[
https://issues.apache.org/jira/browse/PIG-2665?page=com.atlassian.jira.plugin.system.issuetabpanels:all-tabpanel
]
Daniel Dai resolved PIG-2665.
-----------------------------
Resolution: Fixed
Hadoop Flags: Reviewed
Patch committed to trunk. Thank Julien for reviewing!
> Bundled Jython jar in Pig 0.10.0-RC breaks module import in Python scripts
> with embedded Pig Latin
> --------------------------------------------------------------------------------------------------
>
> Key: PIG-2665
> URL: https://issues.apache.org/jira/browse/PIG-2665
> Project: Pig
> Issue Type: Bug
> Affects Versions: 0.10.0
> Environment: Verified bug on RHEL6 and on Ubuntu 11.10 with Sun JDK
> 1.6, and both Jython 2.5.0 (shipped with the Pig 0.10.0 RC package) and
> Jython 2.5.2.
> Reporter: Michael Noll
> Assignee: Daniel Dai
> Fix For: 0.11
>
> Attachments: PIG-2665-1.patch, PIG-2665-2.patch
>
>
> Using Pig 0.9.0 I was running into PIG-1824 when using import statements
> (e.g. {{import os}}) in a Python script with embedded Pig Latin. Dmitriy
> Ryaboy pointed me to the new Pig 0.10 release candidate
> (http://people.apache.org/~daijy/pig-0.10.0-candidate-0/pig-0.10.0.tar.gz) so
> that I could test whether my issue was solved by the new Pig version. During
> testing I run into the error described below.
> *Summary (TL;DR)*
> * Even a minimal Python script with embedded Pig Latin will throw an error if
> there is a single import statement in the Python code.

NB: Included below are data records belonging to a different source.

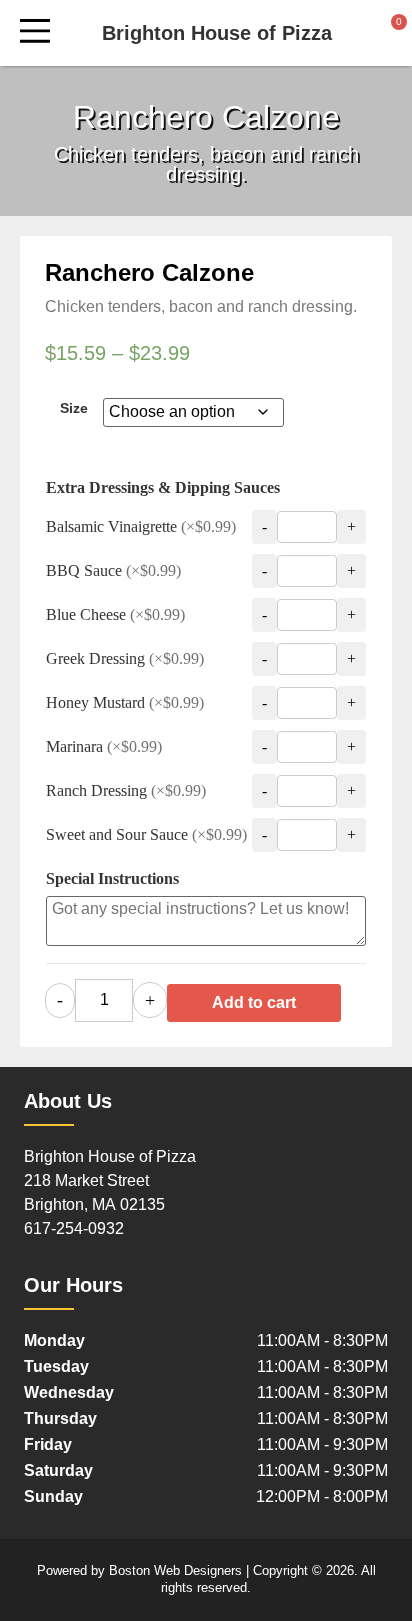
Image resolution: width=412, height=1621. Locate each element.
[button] (34, 33)
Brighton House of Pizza (217, 33)
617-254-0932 (74, 1228)
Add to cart (254, 1002)
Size (74, 408)
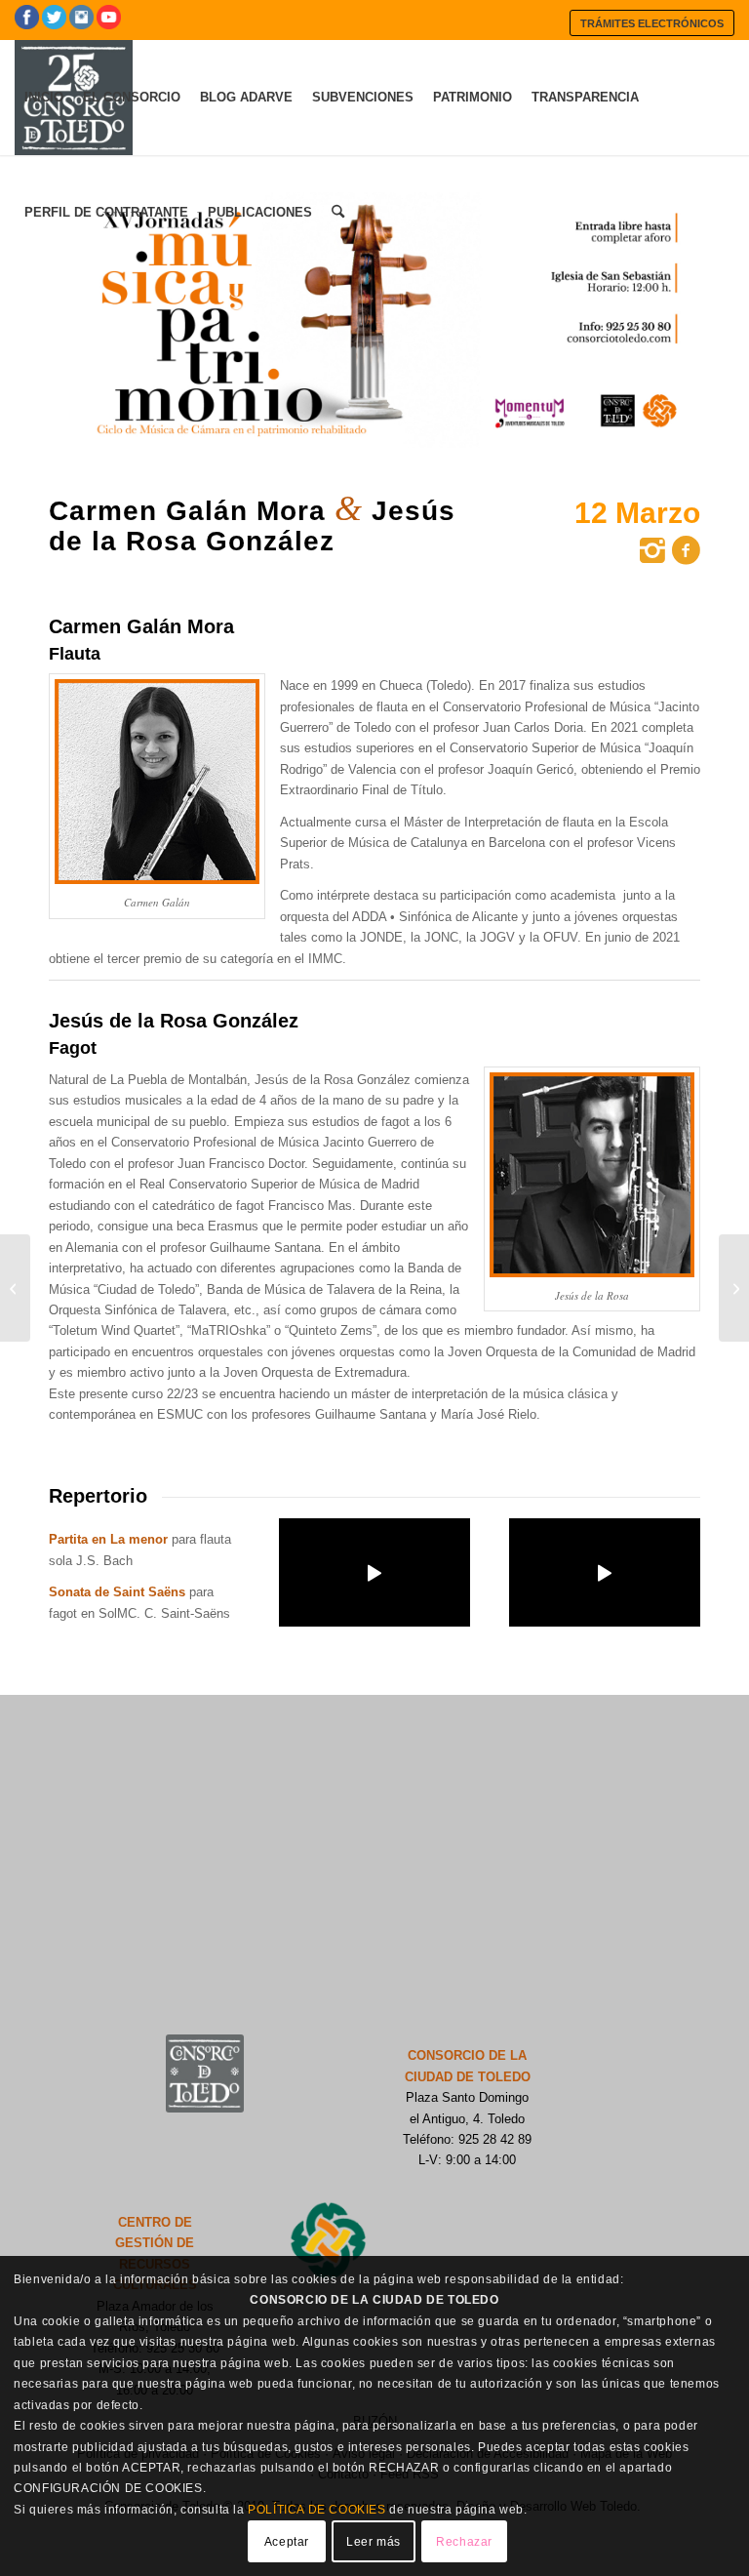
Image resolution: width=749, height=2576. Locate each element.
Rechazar (464, 2542)
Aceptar (286, 2542)
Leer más (373, 2542)
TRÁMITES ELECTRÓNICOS (652, 23)
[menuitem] (652, 23)
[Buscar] (338, 212)
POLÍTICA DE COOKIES (316, 2509)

> * The fix is to replace the bundled {{lib/jython.jar}} with a standalone
> version of the same jar.
> *Error message: "ERROR 1121: Python Error (ImportError: No module named
> <yourmodule>)"*
> {code}
> $ /path/to/pig-0.10.0-RC1/bin/pig rctest.py
> 2012-04-24 11:20:44,224 [main] INFO org.apache.pig.Main - Apache Pig version
> 0.10.0 (r1328203) compiled Apr 19 2012, 22:54:12
> [...snip...]
> *sys-package-mgr*: can't create package cache dir,
> '/path/to/pig-0.10.0-RC1/lib/cachedir/packages'
> 2012-04-24 11:20:44,816 [main] INFO
> org.apache.pig.scripting.jython.JythonScriptEngine - created tmp
> python.cachedir=/tmp/pig_jython_4081589571886870123
> 2012-04-24 11:20:45,033 [main] ERROR org.apache.pig.Main - ERROR 1121: Python
> Error. Traceback (most recent call last):
> File "/home/mnoll/pig10rc/rctest.py", line 5, in <module>
> import os
> ImportError: No module named os
> {code}
> In the Pig log file:
> {code}
> Error before Pig is launched
> ----------------------------
> ERROR 1121: Python Error. Traceback (most recent call last):
> File "/home/mnoll/pig10rc/rctest.py", line 5, in <module>
> import os
> ImportError: No module named os
> org.apache.pig.backend.executionengine.ExecException: ERROR 1121: Python
> Error. Traceback (most recent call last):
> File "/home/mnoll/pig10rc/rctest.py", line 5, in <module>
> import os
> ImportError: No module named os
> at
> org.apache.pig.scripting.jython.JythonScriptEngine$Interpreter.execfile(JythonScriptEngine.java:210)
> at
> org.apache.pig.scripting.jython.JythonScriptEngine.load(JythonScriptEngine.java:384)
> at
> org.apache.pig.scripting.jython.JythonScriptEngine.main(JythonScriptEngine.java:368)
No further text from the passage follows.